Oliver said:
I don't think it should make sense to manipulate characters as
integers, just like it doesn't make sense to manipulate Strings which
coincidentally have length 1 as integers.
At one level I agree with you; there's something unnatural about conflating
characters and integers. In fact Smalltalk works exactly how you suggest, and
my own Unicode implementation for Smalltalk (under construction) works that way
too, so I have a fair bit of experience using a system which separates the two
concepts.
But that's only half the story. You also need to be able to do a significant
subset of arithmentical operations on character values (indexing into arrays
for instance), and such operations often turn up in places where constantly
casting back-and-forth between integer code points and actual characters would
be painful and/or inefficient. Java doesn't really support the idea of
"hybrid" values -- half arithmetical, half not -- so, barring major changes to
the language, I'd stick with the current scheme, but make "char" wider.

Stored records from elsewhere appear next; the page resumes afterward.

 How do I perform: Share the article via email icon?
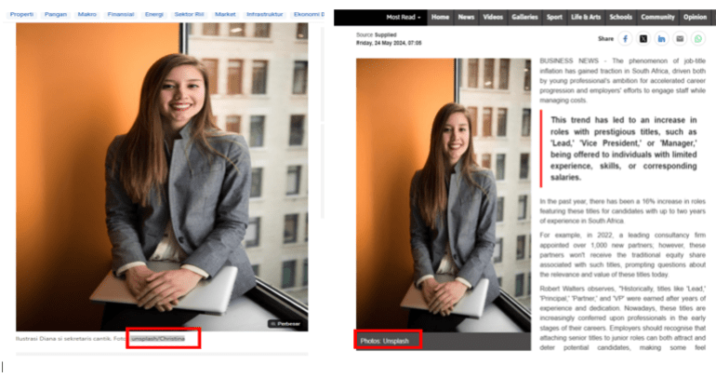pyautogui.click(x=680, y=39)
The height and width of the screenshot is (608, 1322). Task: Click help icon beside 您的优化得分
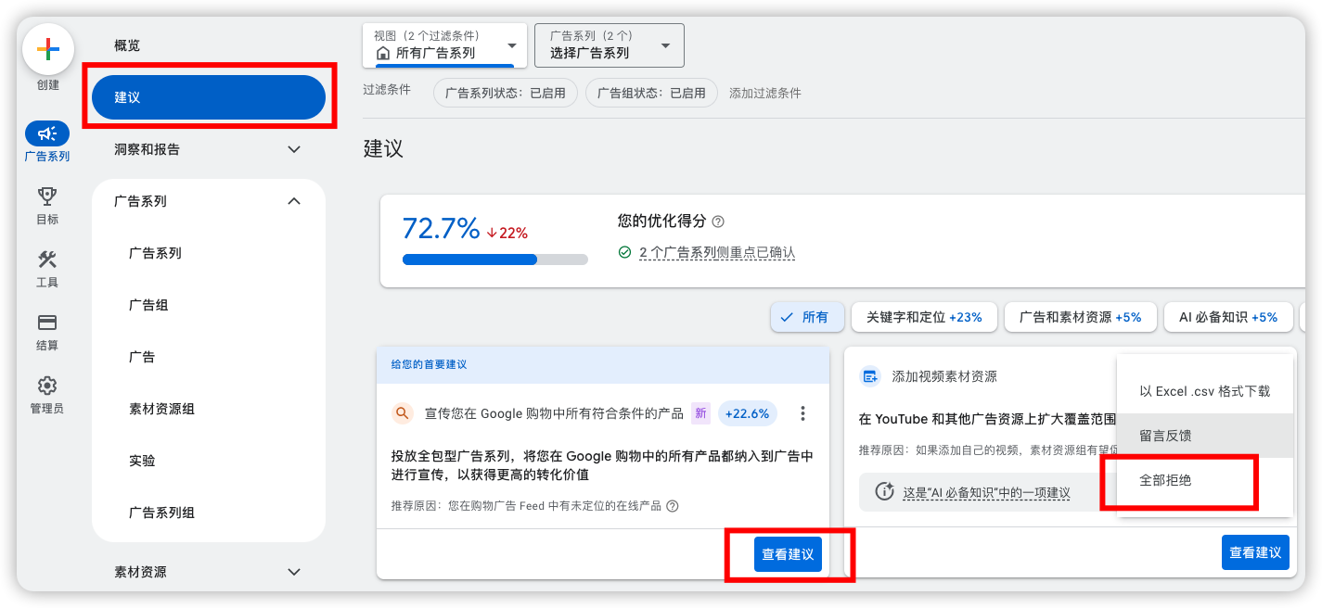click(x=717, y=222)
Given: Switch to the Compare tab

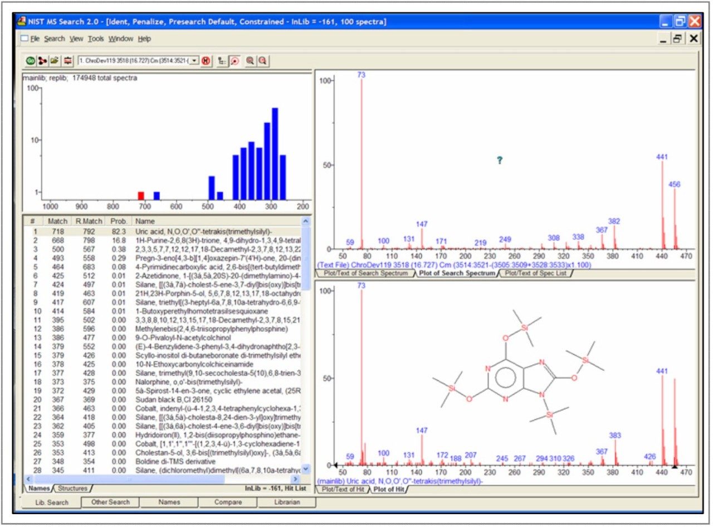Looking at the screenshot, I should pyautogui.click(x=229, y=502).
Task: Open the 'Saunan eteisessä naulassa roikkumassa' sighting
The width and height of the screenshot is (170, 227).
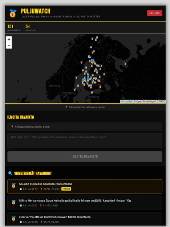Action: click(x=85, y=186)
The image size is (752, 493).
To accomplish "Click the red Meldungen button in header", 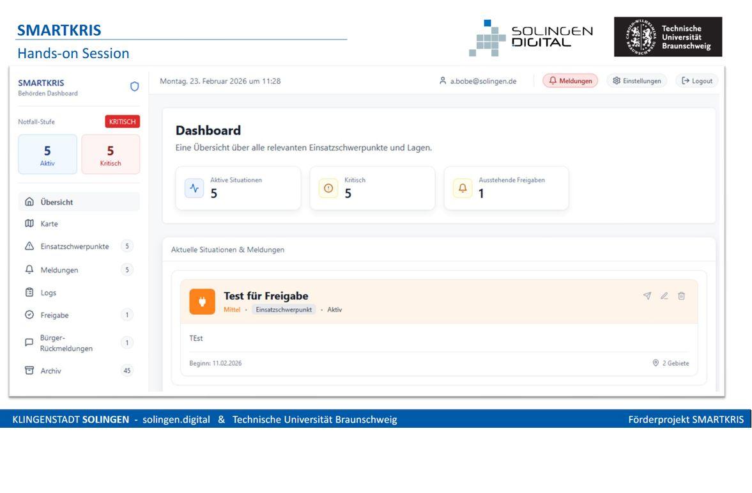I will pyautogui.click(x=571, y=81).
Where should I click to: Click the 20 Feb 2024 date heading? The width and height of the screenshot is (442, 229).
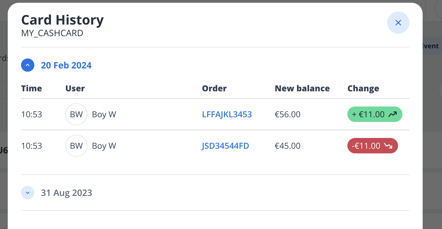[x=66, y=65]
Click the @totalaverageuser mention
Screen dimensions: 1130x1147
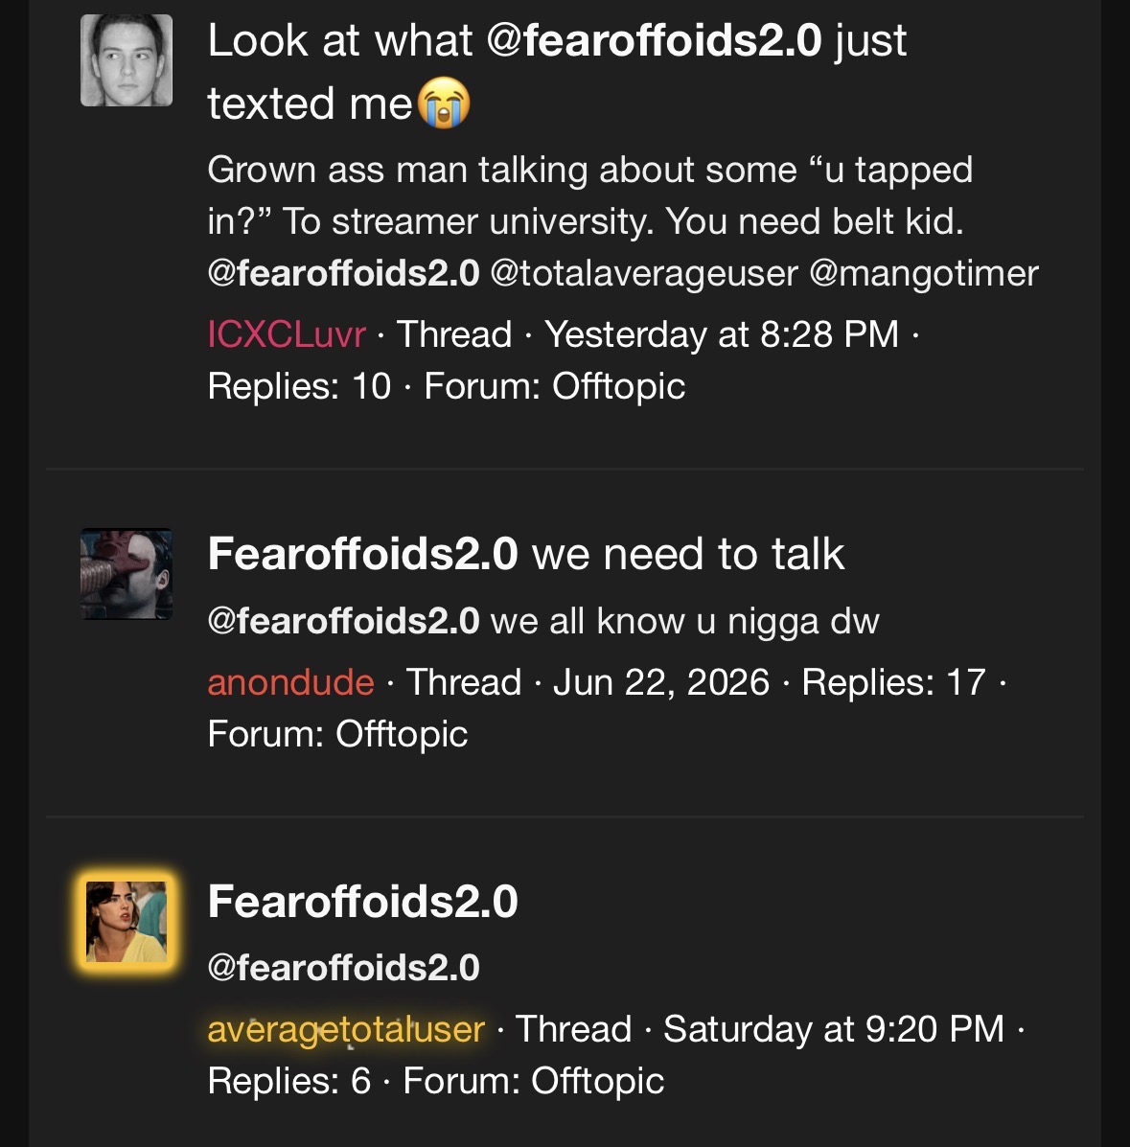pos(644,274)
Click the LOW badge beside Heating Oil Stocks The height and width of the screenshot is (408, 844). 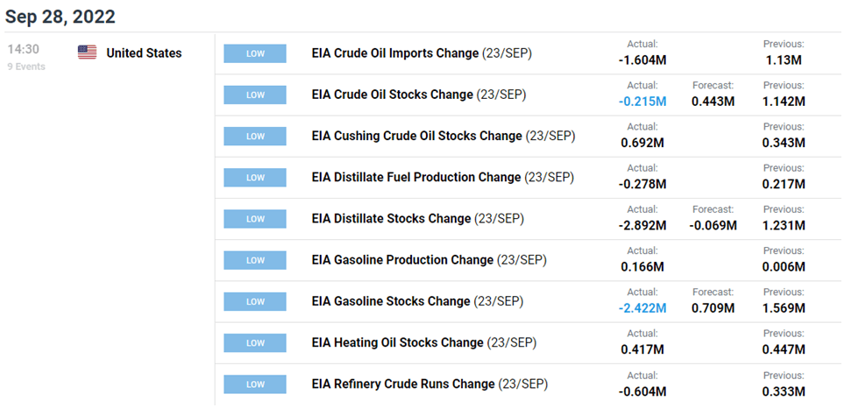coord(255,343)
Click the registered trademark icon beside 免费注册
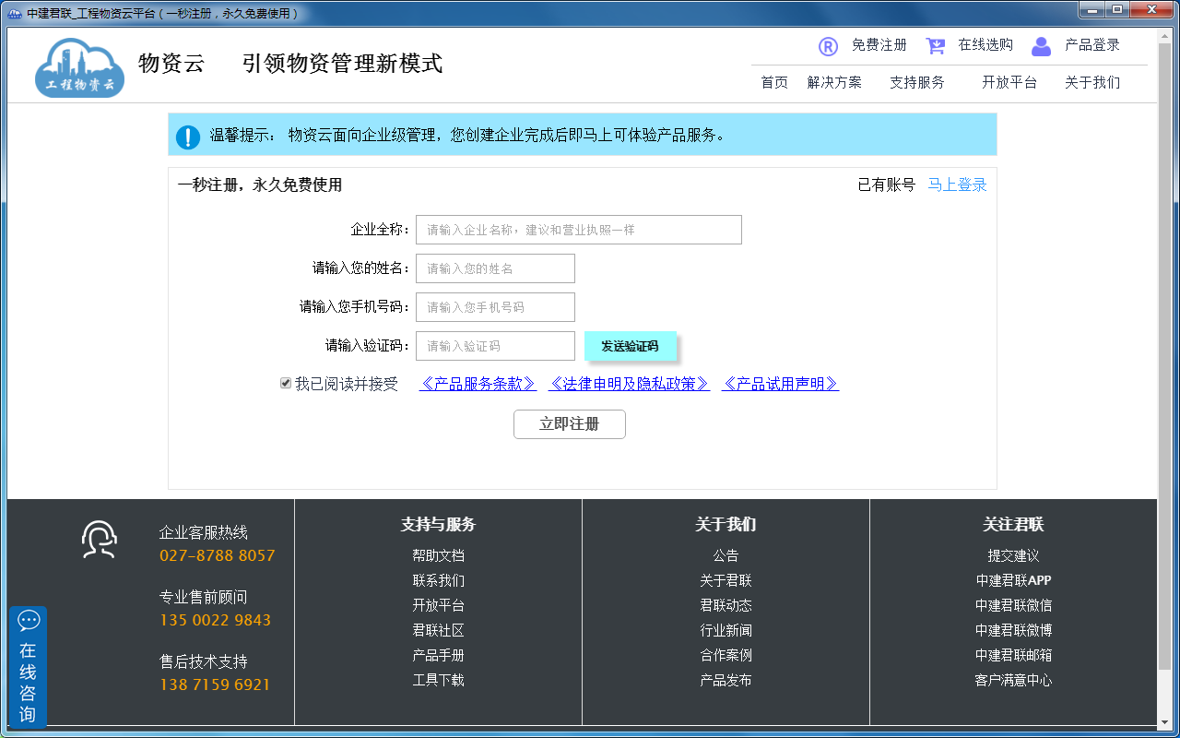The height and width of the screenshot is (738, 1180). pyautogui.click(x=827, y=45)
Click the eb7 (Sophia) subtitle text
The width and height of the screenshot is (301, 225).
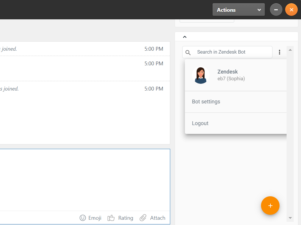231,79
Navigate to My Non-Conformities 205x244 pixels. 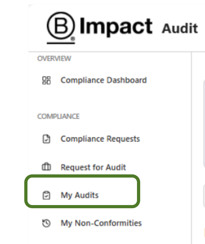coord(101,223)
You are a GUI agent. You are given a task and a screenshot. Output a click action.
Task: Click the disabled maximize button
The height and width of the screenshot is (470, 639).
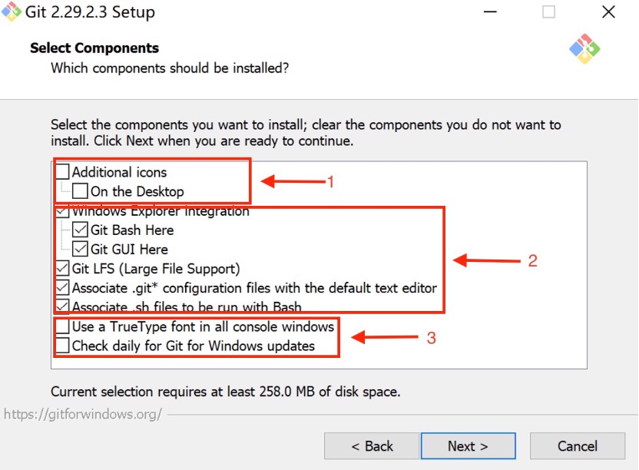click(548, 12)
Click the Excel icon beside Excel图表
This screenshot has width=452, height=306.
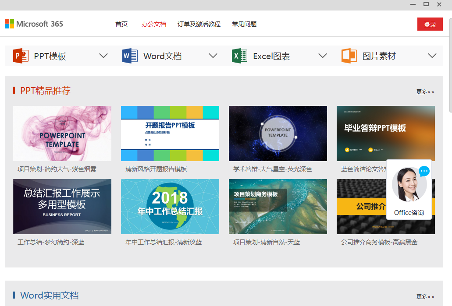pyautogui.click(x=239, y=56)
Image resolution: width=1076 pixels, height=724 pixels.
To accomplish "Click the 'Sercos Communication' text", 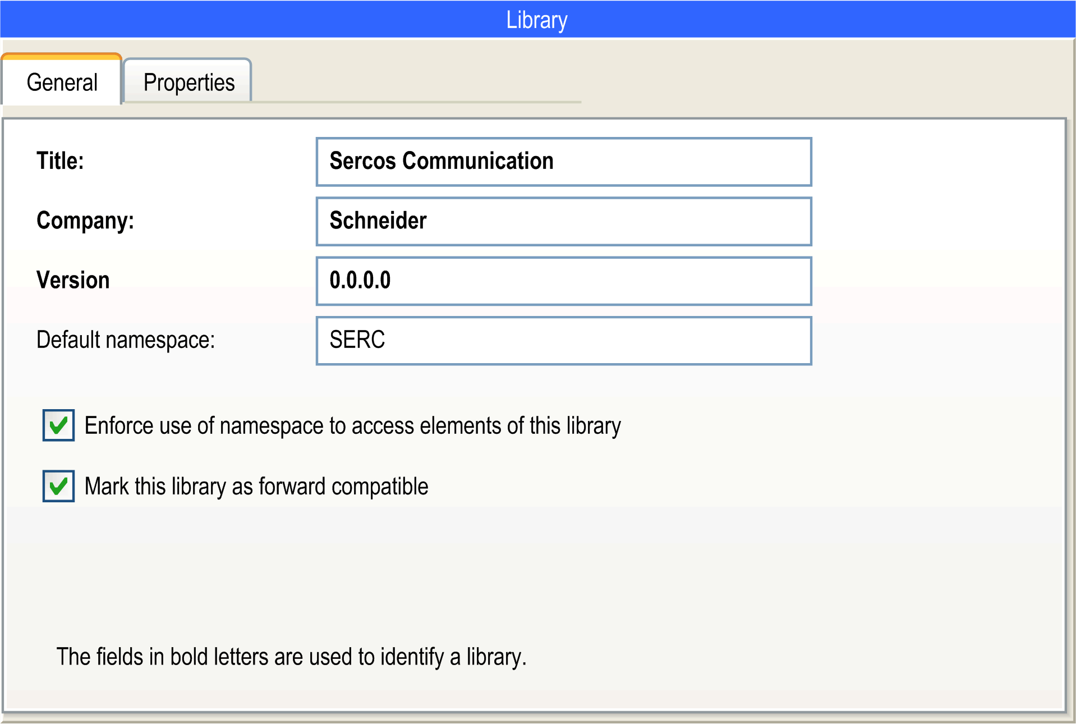I will click(x=441, y=161).
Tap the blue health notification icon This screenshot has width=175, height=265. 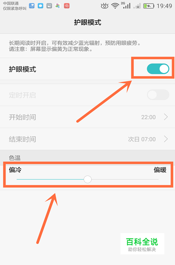click(x=32, y=6)
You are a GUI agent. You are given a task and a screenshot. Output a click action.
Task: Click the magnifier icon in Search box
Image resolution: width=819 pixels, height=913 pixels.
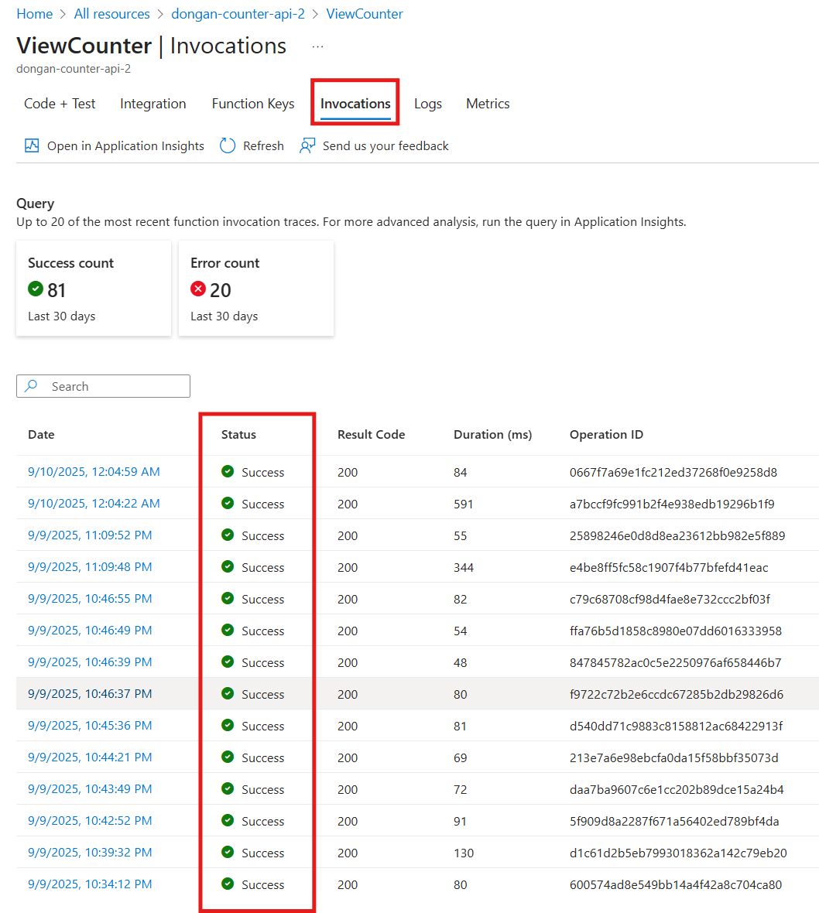coord(32,386)
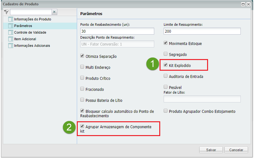
Task: Clear the sidebar search with X
Action: click(54, 12)
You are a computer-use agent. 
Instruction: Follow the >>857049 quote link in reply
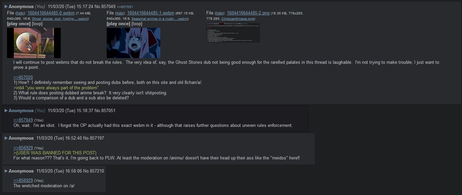click(23, 120)
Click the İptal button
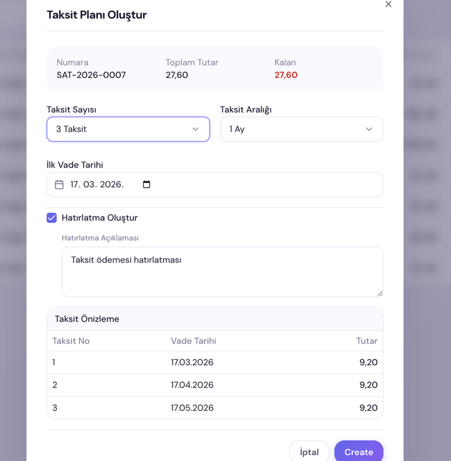Image resolution: width=451 pixels, height=461 pixels. click(309, 452)
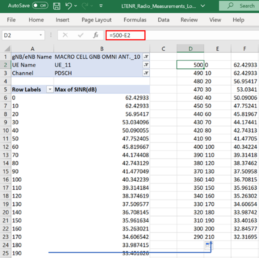Screen dimensions: 259x258
Task: Click the formula bar showing =500-E2
Action: (x=125, y=35)
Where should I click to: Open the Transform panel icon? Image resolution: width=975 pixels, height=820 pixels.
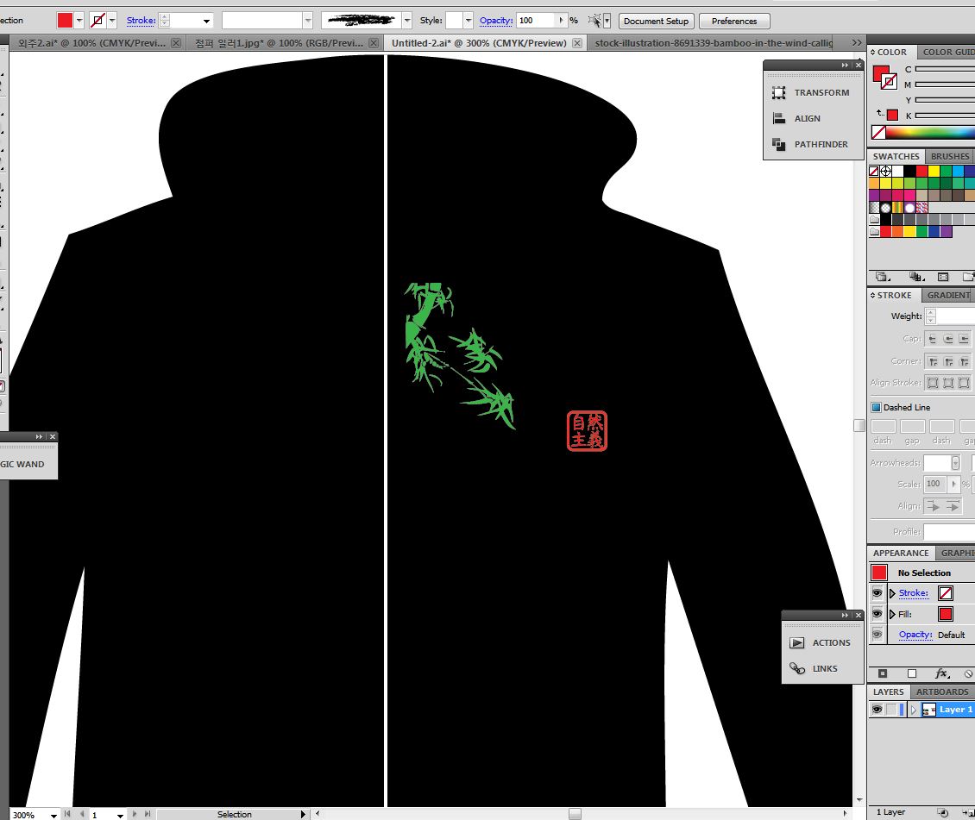[779, 93]
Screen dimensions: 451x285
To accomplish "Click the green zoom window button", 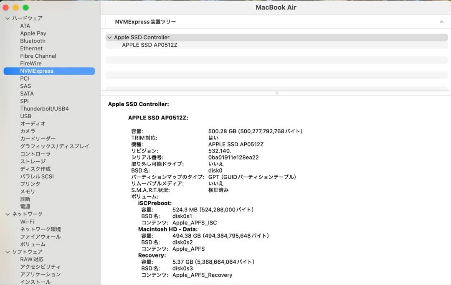I will click(x=26, y=8).
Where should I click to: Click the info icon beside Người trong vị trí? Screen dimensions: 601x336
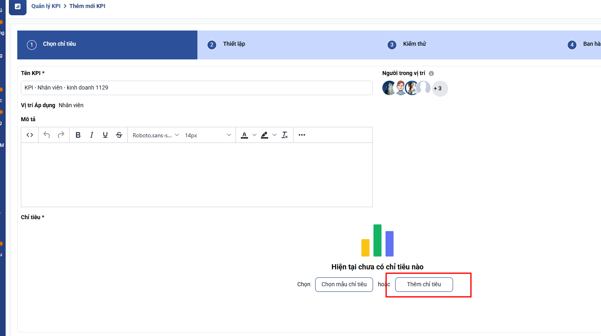tap(431, 73)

It's perhaps worth emphasising that, in Unicode, a character has very little
meaning by itself -- it is, in general, not possible to do anything very useful
with a character which isn't an element of a stream or string. Pretty-much the
only things you can legitimately do with a char are compare it with another
char or use it as a lookup index into Unicode character property tables. A
character is /not/ like a short string -- it's a different class of entity
entirely.
Tell you what. How about, since we're redefining Java anyway, we rename "char"
to "codepoint" ? It would be more accurate...
Is this "humans-only" requirement actually documented anywhere?
Not that I know of, although it wouldn't surprise me to find the human-centric
design principles discussed somewhere. Unicode includes rather a lot of
thoughtful and interesting meta-discussion in it's documentation (if not in the
standard itself).
The way that Unicode works is extremely practical and /not/ universal (see
below). It introduces features only if they are used in some target
orthography. Thus it has ligatures, since they are essential in many systems
of writing. It also attempts to make round-tripping from other charsets, into
Unicode, and back possible (no information lost), and so has a very limited
number of Latin ligatures (and that's the /only/ reason it has Latin
ligatures). No writing system uses colour to denote meaning (that I know of)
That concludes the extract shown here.